**AIM OF THE EXERCISE**
The full set of records is to be reproduced verbatim.

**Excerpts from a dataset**
###

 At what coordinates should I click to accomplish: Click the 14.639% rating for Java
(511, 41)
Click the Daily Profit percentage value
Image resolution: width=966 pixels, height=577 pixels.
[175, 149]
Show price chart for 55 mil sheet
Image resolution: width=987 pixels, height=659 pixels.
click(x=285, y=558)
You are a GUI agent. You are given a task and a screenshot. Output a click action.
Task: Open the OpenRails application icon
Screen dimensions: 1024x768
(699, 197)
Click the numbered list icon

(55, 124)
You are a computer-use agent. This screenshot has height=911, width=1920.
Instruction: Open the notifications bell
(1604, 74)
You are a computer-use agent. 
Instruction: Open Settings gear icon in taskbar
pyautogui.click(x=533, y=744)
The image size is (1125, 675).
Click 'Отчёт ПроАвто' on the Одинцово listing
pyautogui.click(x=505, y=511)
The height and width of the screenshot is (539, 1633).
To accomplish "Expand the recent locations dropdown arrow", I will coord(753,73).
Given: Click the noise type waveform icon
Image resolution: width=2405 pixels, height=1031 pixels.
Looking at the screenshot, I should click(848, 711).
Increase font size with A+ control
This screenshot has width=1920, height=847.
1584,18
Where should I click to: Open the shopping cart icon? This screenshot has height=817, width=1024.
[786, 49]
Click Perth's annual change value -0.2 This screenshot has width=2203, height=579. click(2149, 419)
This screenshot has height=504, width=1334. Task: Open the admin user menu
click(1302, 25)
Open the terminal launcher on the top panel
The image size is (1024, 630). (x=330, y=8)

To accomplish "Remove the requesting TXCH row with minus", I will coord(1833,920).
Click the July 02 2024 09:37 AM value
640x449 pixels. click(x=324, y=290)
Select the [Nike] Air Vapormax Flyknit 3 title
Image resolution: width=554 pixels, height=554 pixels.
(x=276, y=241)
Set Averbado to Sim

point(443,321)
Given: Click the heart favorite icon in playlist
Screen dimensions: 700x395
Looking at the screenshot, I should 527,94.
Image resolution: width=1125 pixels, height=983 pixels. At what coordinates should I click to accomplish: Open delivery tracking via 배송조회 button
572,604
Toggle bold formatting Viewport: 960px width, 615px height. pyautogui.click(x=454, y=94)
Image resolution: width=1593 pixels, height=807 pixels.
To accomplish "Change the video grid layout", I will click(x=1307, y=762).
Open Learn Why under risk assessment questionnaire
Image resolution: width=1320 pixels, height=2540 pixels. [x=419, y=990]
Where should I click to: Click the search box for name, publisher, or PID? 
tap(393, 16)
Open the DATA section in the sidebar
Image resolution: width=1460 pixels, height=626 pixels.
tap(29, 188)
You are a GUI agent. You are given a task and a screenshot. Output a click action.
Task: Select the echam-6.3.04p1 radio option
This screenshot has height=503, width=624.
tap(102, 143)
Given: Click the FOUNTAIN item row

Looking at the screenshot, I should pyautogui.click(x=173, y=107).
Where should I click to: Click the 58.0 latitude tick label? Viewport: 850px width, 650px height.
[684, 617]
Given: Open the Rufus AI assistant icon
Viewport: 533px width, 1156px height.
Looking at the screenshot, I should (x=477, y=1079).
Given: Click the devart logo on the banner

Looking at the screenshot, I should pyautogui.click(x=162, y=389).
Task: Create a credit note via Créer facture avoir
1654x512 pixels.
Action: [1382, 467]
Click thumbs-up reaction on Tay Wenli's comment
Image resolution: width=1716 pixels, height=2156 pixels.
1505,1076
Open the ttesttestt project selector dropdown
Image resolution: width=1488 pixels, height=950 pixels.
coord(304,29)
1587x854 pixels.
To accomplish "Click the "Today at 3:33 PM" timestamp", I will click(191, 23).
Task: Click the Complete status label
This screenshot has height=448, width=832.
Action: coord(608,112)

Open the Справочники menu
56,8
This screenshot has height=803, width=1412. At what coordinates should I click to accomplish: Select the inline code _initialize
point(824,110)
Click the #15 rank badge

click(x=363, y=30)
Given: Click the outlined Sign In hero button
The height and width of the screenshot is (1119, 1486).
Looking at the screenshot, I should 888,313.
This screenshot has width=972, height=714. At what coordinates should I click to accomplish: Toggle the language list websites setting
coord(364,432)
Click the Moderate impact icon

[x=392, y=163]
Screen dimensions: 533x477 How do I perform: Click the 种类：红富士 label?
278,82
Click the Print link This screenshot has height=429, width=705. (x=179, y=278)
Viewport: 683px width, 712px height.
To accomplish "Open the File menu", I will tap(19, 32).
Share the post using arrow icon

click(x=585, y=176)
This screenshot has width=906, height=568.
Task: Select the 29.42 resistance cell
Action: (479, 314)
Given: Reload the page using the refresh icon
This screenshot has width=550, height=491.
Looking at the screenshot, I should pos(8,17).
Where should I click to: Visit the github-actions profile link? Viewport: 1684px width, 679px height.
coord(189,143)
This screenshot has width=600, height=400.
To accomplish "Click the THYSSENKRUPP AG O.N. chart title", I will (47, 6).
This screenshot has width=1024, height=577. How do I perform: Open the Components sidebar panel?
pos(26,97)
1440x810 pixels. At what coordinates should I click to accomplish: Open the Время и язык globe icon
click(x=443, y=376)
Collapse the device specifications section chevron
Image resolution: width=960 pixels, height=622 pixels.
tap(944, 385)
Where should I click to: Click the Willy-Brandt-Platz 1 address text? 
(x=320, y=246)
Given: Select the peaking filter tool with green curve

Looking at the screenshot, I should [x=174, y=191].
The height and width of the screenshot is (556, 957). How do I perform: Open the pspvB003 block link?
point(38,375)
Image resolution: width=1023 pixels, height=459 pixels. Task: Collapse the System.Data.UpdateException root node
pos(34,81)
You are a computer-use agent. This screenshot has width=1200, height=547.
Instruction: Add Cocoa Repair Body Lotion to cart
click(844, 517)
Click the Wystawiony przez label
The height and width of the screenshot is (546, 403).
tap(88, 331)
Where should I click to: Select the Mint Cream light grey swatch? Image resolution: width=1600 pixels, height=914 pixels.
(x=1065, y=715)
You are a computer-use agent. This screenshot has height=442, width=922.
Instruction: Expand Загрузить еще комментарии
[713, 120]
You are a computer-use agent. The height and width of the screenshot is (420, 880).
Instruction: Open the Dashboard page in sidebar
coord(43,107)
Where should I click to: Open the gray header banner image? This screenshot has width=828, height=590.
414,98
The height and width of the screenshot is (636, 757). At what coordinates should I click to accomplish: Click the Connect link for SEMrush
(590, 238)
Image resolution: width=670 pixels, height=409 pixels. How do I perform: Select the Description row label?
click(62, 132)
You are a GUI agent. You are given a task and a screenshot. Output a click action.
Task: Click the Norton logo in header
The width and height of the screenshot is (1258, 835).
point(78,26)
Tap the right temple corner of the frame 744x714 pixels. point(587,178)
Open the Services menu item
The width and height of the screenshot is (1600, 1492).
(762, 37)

###

**OUTPUT OF THE EXERCISE**
 At what coordinates should I click to accomplish: Click the 14.639% rating for Java
(511, 41)
Click the Daily Profit percentage value
Image resolution: width=966 pixels, height=577 pixels.
[175, 149]
Show price chart for 55 mil sheet
Image resolution: width=987 pixels, height=659 pixels.
click(x=285, y=558)
You are a GUI agent. You are given a task and a screenshot. Output a click action.
Task: Open the OpenRails application icon
Screen dimensions: 1024x768
(699, 197)
Click the numbered list icon

(55, 124)
You are a computer-use agent. This screenshot has height=911, width=1920.
Instruction: Open the notifications bell
(1604, 74)
You are a computer-use agent. 
Instruction: Open Settings gear icon in taskbar
pyautogui.click(x=533, y=744)
The image size is (1125, 675).
Click 'Отчёт ПроАвто' on the Одинцово listing
pyautogui.click(x=505, y=511)
The height and width of the screenshot is (539, 1633).
To accomplish "Expand the recent locations dropdown arrow", I will coord(753,73).
Given: Click the noise type waveform icon
Image resolution: width=2405 pixels, height=1031 pixels.
Looking at the screenshot, I should click(848, 711).
Increase font size with A+ control
This screenshot has width=1920, height=847.
1584,18
Where should I click to: Open the shopping cart icon? This screenshot has height=817, width=1024.
[786, 49]
Click Perth's annual change value -0.2 This screenshot has width=2203, height=579. click(2149, 419)
This screenshot has height=504, width=1334. Task: Open the admin user menu
click(1302, 25)
Open the terminal launcher on the top panel
The image size is (1024, 630). (x=330, y=8)

To accomplish "Remove the requesting TXCH row with minus", I will coord(1833,920).
Click the July 02 2024 09:37 AM value
640x449 pixels. click(x=324, y=290)
Select the [Nike] Air Vapormax Flyknit 3 title
Image resolution: width=554 pixels, height=554 pixels.
(x=276, y=241)
Set Averbado to Sim

point(443,321)
Given: Click the heart favorite icon in playlist
Screen dimensions: 700x395
Looking at the screenshot, I should 527,94.
Image resolution: width=1125 pixels, height=983 pixels. At what coordinates should I click to accomplish: Open delivery tracking via 배송조회 button
572,604
Toggle bold formatting Viewport: 960px width, 615px height. pyautogui.click(x=454, y=94)
Image resolution: width=1593 pixels, height=807 pixels.
To accomplish "Change the video grid layout", I will click(x=1307, y=762).
Open Learn Why under risk assessment questionnaire
Image resolution: width=1320 pixels, height=2540 pixels. [x=419, y=990]
Where should I click to: Click the search box for name, publisher, or PID? 
tap(393, 16)
Open the DATA section in the sidebar
Image resolution: width=1460 pixels, height=626 pixels.
tap(29, 188)
You are a GUI agent. You are given a task and a screenshot. Output a click action.
Task: Select the echam-6.3.04p1 radio option
This screenshot has height=503, width=624.
tap(102, 143)
Given: Click the FOUNTAIN item row

Looking at the screenshot, I should pyautogui.click(x=173, y=107).
Where should I click to: Click the 58.0 latitude tick label? Viewport: 850px width, 650px height.
[684, 617]
Given: Open the Rufus AI assistant icon
Viewport: 533px width, 1156px height.
Looking at the screenshot, I should (x=477, y=1079).
Given: Click the devart logo on the banner

Looking at the screenshot, I should pyautogui.click(x=162, y=389).
Task: Create a credit note via Créer facture avoir
1654x512 pixels.
Action: [1382, 467]
Click thumbs-up reaction on Tay Wenli's comment
Image resolution: width=1716 pixels, height=2156 pixels.
1505,1076
Open the ttesttestt project selector dropdown
Image resolution: width=1488 pixels, height=950 pixels.
coord(304,29)
1587x854 pixels.
To accomplish "Click the "Today at 3:33 PM" timestamp", I will click(191, 23).
Task: Click the Complete status label
This screenshot has height=448, width=832.
Action: coord(608,112)

Open the Справочники menu
56,8
This screenshot has height=803, width=1412. At what coordinates should I click to accomplish: Select the inline code _initialize
point(824,110)
Click the #15 rank badge

click(x=363, y=30)
Given: Click the outlined Sign In hero button
The height and width of the screenshot is (1119, 1486).
Looking at the screenshot, I should 888,313.
This screenshot has width=972, height=714. At what coordinates should I click to accomplish: Toggle the language list websites setting
coord(364,432)
Click the Moderate impact icon

[x=392, y=163]
Screen dimensions: 533x477 How do I perform: Click the 种类：红富士 label?
278,82
Click the Print link This screenshot has height=429, width=705. (x=179, y=278)
Viewport: 683px width, 712px height.
To accomplish "Open the File menu", I will tap(19, 32).
Share the post using arrow icon

click(x=585, y=176)
This screenshot has width=906, height=568.
Task: Select the 29.42 resistance cell
Action: (479, 314)
Given: Reload the page using the refresh icon
This screenshot has width=550, height=491.
Looking at the screenshot, I should pos(8,17).
Where should I click to: Visit the github-actions profile link? Viewport: 1684px width, 679px height.
coord(189,143)
This screenshot has width=600, height=400.
To accomplish "Click the THYSSENKRUPP AG O.N. chart title", I will (47, 6).
This screenshot has width=1024, height=577. How do I perform: Open the Components sidebar panel?
pos(26,97)
1440x810 pixels. At what coordinates should I click to accomplish: Open the Время и язык globe icon
click(x=443, y=376)
Collapse the device specifications section chevron
Image resolution: width=960 pixels, height=622 pixels.
tap(944, 385)
Where should I click to: Click the Willy-Brandt-Platz 1 address text? 
(x=320, y=246)
Given: Select the peaking filter tool with green curve

Looking at the screenshot, I should [x=174, y=191].
The height and width of the screenshot is (556, 957). How do I perform: Open the pspvB003 block link?
point(38,375)
Image resolution: width=1023 pixels, height=459 pixels. Task: Collapse the System.Data.UpdateException root node
pos(34,81)
You are a computer-use agent. This screenshot has width=1200, height=547.
Instruction: Add Cocoa Repair Body Lotion to cart
click(844, 517)
Click the Wystawiony przez label
The height and width of the screenshot is (546, 403).
tap(88, 331)
Where should I click to: Select the Mint Cream light grey swatch? Image resolution: width=1600 pixels, height=914 pixels.
(x=1065, y=715)
You are a computer-use agent. This screenshot has height=442, width=922.
Instruction: Expand Загрузить еще комментарии
[713, 120]
You are a computer-use agent. The height and width of the screenshot is (420, 880).
Instruction: Open the Dashboard page in sidebar
coord(43,107)
Where should I click to: Open the gray header banner image? This screenshot has width=828, height=590.
414,98
The height and width of the screenshot is (636, 757). At what coordinates should I click to accomplish: Click the Connect link for SEMrush
(590, 238)
Image resolution: width=670 pixels, height=409 pixels. How do I perform: Select the Description row label?
click(62, 132)
You are a GUI agent. You are given a task and a screenshot. Output a click action.
Task: Click the Norton logo in header
The width and height of the screenshot is (1258, 835).
point(78,26)
Tap the right temple corner of the frame 744x714 pixels. point(587,178)
Open the Services menu item
The width and height of the screenshot is (1600, 1492).
(762, 37)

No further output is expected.